● **TASK DIRECTIONS**: Nothing but the lines from the start of the records through the line that contains "服務聲明 (476, 2450)" is to be copied, and each is to be copied exactly.

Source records
○ ○ ○ ○
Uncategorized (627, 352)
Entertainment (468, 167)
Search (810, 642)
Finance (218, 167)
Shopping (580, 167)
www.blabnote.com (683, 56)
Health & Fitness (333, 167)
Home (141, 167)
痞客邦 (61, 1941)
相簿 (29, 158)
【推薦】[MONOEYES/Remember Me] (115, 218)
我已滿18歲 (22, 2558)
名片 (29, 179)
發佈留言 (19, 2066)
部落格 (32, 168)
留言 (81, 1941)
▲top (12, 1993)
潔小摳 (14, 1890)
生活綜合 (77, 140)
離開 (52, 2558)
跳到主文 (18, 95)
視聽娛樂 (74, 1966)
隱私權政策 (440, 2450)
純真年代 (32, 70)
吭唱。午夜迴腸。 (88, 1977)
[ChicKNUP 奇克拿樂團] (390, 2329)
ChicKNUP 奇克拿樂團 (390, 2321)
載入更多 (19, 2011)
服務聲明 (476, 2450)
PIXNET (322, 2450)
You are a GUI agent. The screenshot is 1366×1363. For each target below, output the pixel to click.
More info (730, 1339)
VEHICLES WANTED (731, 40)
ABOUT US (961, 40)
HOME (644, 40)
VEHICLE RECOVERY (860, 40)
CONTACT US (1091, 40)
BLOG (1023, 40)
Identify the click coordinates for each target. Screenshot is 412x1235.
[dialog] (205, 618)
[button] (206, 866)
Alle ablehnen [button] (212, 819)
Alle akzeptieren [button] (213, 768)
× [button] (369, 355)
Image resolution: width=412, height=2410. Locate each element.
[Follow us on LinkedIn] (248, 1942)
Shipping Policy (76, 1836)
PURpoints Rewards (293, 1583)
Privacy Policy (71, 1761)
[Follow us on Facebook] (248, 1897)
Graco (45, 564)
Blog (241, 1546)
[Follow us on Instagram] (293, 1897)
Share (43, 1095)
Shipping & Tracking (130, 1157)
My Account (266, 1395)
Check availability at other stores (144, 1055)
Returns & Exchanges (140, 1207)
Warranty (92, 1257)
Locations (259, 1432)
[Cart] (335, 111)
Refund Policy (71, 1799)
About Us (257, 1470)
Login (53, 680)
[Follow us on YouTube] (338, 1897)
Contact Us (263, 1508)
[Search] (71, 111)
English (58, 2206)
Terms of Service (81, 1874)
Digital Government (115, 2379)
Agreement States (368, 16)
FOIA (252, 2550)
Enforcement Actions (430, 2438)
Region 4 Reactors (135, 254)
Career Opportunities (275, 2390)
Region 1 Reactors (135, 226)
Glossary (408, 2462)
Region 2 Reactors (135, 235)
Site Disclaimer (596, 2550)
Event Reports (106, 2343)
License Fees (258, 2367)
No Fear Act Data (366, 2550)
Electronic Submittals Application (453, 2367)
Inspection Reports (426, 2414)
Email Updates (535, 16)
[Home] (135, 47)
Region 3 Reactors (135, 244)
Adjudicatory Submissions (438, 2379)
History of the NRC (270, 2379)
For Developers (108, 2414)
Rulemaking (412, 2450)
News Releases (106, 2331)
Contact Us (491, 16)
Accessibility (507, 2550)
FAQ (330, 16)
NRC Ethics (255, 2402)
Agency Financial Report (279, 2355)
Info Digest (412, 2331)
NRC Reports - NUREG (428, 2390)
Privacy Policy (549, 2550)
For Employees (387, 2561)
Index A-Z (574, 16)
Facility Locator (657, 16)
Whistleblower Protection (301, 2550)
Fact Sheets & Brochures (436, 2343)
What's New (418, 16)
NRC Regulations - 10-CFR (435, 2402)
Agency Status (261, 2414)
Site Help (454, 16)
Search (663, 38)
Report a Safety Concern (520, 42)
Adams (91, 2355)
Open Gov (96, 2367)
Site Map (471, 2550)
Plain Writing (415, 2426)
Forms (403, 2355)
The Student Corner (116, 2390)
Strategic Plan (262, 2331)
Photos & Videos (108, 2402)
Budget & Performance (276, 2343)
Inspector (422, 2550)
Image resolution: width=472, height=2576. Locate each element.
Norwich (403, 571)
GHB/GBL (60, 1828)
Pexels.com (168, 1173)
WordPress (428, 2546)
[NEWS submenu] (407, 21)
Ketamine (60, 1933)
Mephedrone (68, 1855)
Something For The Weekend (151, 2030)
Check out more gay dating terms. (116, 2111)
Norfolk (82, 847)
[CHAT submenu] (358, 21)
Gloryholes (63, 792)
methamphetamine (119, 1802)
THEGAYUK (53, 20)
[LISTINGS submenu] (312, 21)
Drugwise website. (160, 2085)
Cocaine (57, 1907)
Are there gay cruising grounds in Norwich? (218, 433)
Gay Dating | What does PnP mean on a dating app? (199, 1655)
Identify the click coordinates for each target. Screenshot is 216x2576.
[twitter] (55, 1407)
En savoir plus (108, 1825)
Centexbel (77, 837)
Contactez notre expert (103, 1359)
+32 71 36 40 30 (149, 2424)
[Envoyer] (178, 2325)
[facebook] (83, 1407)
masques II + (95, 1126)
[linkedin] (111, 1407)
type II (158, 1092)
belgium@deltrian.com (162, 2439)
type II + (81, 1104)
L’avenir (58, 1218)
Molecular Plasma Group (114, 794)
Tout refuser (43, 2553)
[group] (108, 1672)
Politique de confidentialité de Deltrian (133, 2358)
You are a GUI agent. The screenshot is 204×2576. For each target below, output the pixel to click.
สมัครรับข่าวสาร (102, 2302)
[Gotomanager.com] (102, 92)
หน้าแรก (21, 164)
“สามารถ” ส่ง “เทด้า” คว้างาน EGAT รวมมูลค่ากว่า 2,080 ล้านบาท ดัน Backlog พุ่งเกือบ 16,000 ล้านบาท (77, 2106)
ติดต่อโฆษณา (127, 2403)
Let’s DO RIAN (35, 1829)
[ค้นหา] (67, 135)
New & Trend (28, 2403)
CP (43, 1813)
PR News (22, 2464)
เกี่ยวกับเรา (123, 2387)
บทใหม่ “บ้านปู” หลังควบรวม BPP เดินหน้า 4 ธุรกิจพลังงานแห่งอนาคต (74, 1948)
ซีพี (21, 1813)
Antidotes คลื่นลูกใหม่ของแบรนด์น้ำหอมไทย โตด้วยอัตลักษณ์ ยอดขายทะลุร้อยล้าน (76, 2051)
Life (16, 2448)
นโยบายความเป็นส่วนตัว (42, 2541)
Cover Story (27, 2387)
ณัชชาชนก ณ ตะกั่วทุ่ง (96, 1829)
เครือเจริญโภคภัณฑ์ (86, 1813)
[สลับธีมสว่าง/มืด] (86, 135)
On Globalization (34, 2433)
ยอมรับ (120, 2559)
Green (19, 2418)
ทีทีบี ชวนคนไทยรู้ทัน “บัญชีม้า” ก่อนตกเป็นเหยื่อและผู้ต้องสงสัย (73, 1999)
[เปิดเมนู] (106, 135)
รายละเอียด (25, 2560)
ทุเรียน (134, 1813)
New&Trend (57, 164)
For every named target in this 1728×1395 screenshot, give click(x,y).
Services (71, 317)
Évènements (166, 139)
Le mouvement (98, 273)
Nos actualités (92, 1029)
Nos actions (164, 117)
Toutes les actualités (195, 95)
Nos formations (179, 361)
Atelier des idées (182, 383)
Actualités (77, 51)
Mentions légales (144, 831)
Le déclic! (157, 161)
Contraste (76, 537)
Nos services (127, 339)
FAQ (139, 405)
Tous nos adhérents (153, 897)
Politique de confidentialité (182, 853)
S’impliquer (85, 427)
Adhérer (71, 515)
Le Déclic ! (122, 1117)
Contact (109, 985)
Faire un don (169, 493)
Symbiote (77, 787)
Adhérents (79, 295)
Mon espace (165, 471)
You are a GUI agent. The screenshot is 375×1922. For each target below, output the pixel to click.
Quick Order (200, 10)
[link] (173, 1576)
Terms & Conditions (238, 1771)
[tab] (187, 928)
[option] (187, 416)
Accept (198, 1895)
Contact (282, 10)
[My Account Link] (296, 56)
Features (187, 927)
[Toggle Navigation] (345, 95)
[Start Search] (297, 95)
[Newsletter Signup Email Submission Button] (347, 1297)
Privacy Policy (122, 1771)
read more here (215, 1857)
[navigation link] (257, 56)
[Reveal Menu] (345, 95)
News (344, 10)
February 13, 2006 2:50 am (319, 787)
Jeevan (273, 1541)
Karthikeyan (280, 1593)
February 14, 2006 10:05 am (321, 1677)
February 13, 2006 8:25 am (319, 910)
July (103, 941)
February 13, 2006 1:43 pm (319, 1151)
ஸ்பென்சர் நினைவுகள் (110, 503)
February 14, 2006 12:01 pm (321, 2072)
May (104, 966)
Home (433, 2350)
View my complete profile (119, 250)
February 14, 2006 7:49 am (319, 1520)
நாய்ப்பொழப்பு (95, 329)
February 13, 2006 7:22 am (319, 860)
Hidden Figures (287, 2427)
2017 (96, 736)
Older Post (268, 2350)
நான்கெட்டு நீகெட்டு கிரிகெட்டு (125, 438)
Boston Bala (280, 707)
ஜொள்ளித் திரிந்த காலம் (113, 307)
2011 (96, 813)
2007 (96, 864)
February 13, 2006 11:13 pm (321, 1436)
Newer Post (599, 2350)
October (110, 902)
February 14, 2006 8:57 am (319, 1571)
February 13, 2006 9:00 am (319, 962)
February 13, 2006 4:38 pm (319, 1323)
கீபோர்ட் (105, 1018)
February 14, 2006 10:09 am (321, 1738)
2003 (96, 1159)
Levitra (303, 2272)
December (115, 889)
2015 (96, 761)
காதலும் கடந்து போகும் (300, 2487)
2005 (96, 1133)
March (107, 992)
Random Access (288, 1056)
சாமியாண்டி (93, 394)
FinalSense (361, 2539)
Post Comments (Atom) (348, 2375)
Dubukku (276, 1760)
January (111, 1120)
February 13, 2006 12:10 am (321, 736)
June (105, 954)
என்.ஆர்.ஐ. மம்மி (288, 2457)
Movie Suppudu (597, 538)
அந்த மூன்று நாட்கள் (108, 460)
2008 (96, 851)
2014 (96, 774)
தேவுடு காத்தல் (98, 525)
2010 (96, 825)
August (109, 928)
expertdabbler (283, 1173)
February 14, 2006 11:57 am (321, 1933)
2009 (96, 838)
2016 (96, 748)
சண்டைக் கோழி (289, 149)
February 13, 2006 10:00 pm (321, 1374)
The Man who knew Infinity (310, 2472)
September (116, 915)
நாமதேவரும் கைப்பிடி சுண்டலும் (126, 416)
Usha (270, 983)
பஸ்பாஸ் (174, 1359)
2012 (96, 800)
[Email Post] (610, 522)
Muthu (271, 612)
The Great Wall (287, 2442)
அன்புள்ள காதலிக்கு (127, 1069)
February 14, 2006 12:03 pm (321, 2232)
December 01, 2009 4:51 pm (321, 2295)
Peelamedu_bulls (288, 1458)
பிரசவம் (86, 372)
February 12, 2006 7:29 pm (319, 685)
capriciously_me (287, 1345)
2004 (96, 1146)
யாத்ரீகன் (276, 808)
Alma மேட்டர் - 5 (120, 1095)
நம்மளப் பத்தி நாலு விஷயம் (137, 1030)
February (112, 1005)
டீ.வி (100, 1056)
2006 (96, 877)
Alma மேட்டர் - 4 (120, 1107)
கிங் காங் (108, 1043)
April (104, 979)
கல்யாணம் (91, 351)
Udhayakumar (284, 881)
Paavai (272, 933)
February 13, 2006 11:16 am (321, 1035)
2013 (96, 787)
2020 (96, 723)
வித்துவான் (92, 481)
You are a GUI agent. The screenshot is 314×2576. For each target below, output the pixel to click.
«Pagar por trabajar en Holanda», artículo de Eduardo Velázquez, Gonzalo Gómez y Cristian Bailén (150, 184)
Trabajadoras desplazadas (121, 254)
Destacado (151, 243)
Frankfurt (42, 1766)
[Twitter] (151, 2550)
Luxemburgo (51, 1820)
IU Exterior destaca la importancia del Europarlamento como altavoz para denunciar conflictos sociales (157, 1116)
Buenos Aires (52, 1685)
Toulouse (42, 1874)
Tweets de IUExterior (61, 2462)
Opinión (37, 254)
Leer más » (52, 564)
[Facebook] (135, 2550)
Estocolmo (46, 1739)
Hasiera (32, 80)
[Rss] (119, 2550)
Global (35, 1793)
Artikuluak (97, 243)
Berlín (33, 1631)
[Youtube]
○ ○ ○ ○
● **EXERCISE RESULT**:
Uncategorized (627, 352)
Entertainment (468, 167)
Search (810, 642)
Finance (218, 167)
Shopping (580, 167)
www.blabnote.com (683, 56)
Health & Fitness (333, 167)
Home (141, 167)
痞客邦 (61, 1941)
相簿 (29, 158)
【推薦】[MONOEYES/Remember Me] (115, 218)
我已滿18歲 (22, 2558)
名片 (29, 179)
發佈留言 (19, 2066)
部落格 (32, 168)
留言 (81, 1941)
▲top (12, 1993)
潔小摳 (14, 1890)
生活綜合 (77, 140)
離開 (52, 2558)
跳到主文 (18, 95)
視聽娛樂 (74, 1966)
隱私權政策 (440, 2450)
純真年代 (32, 70)
吭唱。午夜迴腸。 (88, 1977)
[ChicKNUP 奇克拿樂團] (390, 2329)
ChicKNUP 奇克拿樂團 (390, 2321)
載入更多 (19, 2011)
服務聲明 (476, 2450)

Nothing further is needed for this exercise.